#### Task input
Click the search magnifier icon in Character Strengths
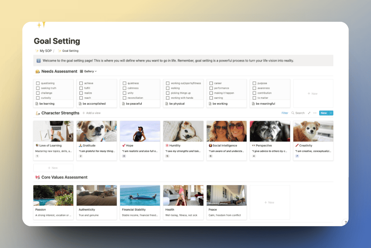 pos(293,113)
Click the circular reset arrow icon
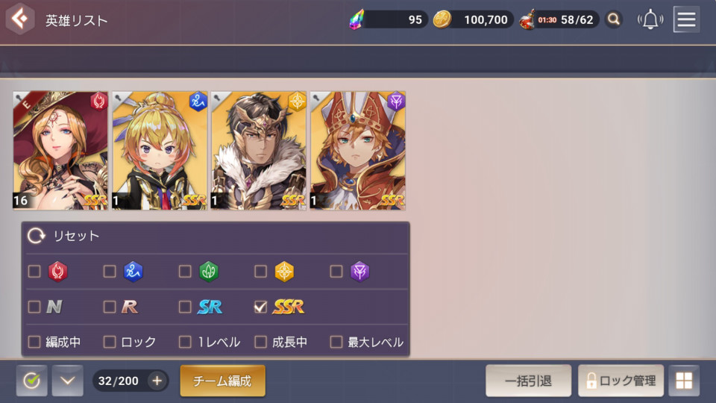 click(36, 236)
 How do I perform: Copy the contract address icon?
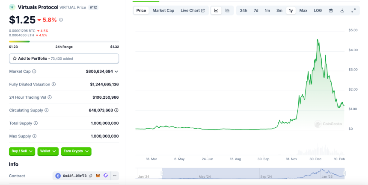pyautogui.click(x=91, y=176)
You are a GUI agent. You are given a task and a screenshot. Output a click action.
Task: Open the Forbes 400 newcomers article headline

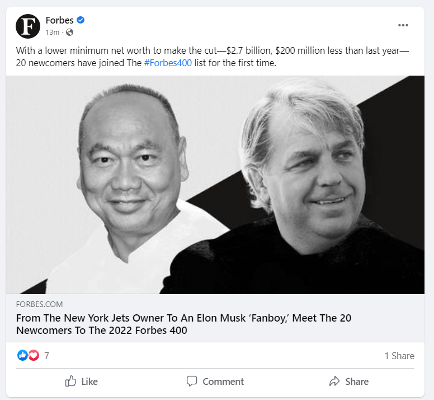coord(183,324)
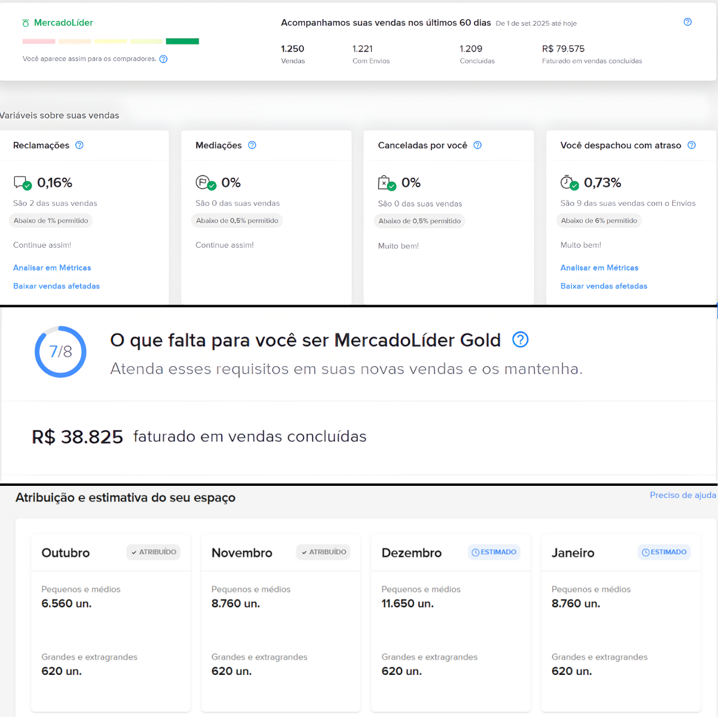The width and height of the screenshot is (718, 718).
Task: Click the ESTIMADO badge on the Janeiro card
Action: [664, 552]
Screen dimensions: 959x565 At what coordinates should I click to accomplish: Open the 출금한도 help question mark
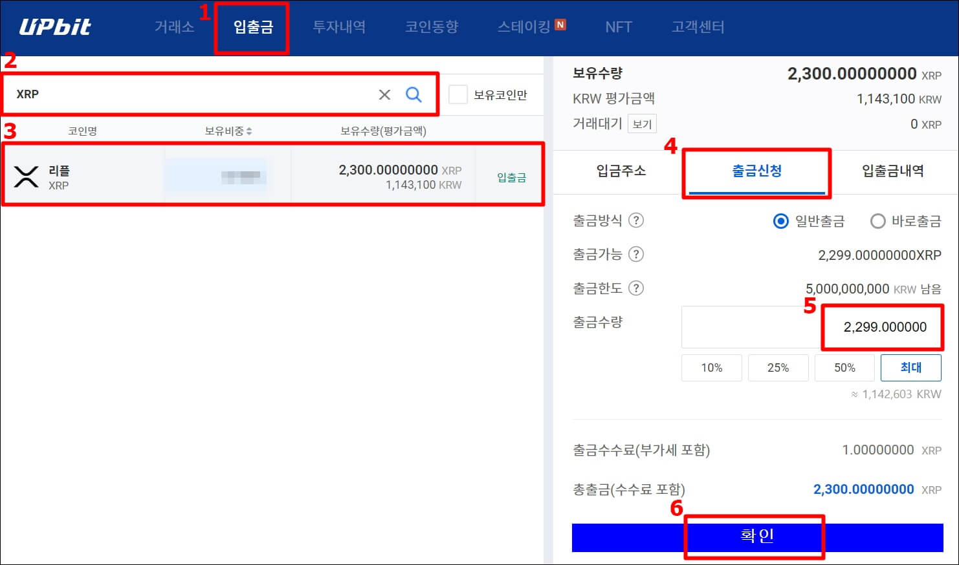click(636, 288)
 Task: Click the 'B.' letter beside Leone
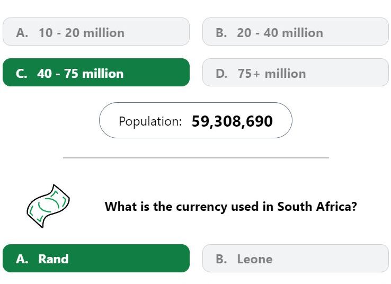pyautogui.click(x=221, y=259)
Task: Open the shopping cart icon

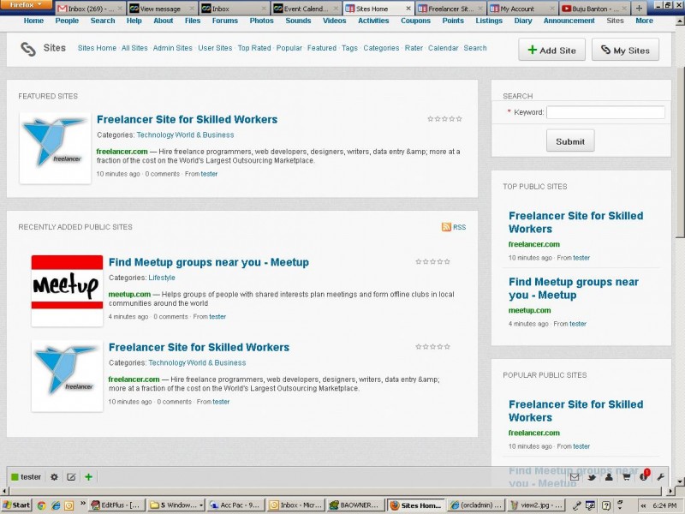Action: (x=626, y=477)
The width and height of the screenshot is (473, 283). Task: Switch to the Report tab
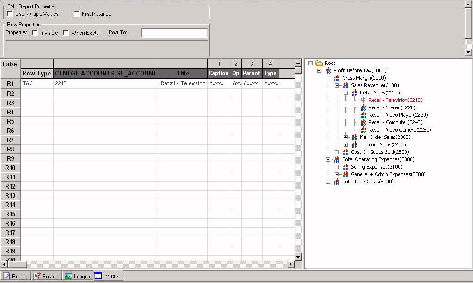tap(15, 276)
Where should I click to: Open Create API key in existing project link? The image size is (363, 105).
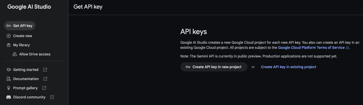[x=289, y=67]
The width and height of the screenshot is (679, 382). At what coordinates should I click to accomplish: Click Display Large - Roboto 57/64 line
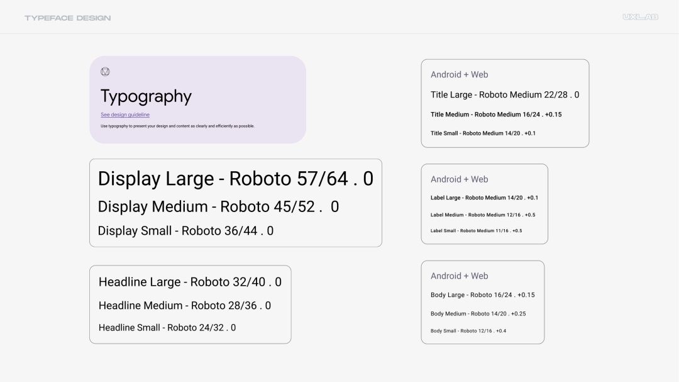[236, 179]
########
#### Task input
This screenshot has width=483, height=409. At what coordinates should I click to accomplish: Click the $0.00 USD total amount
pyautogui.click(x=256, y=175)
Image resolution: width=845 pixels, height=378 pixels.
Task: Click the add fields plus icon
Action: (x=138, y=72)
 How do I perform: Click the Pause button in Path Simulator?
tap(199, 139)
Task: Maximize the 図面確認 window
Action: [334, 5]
########
#### [Stated task]
Identify each line in the two blocks of entries above that contains the word "what", and copy those lines in full. Only matches with the same capitalization count.

#### [Final answer]
Screen dimensions: 959x565 At what coordinates should I click to accomplish: Open the 출금한도 help question mark
The width and height of the screenshot is (679, 382). At what coordinates should I click to accomplish: Click Display Large - Roboto 57/64 line
This screenshot has width=483, height=409. At what coordinates should I click to accomplish: Click the $0.00 USD total amount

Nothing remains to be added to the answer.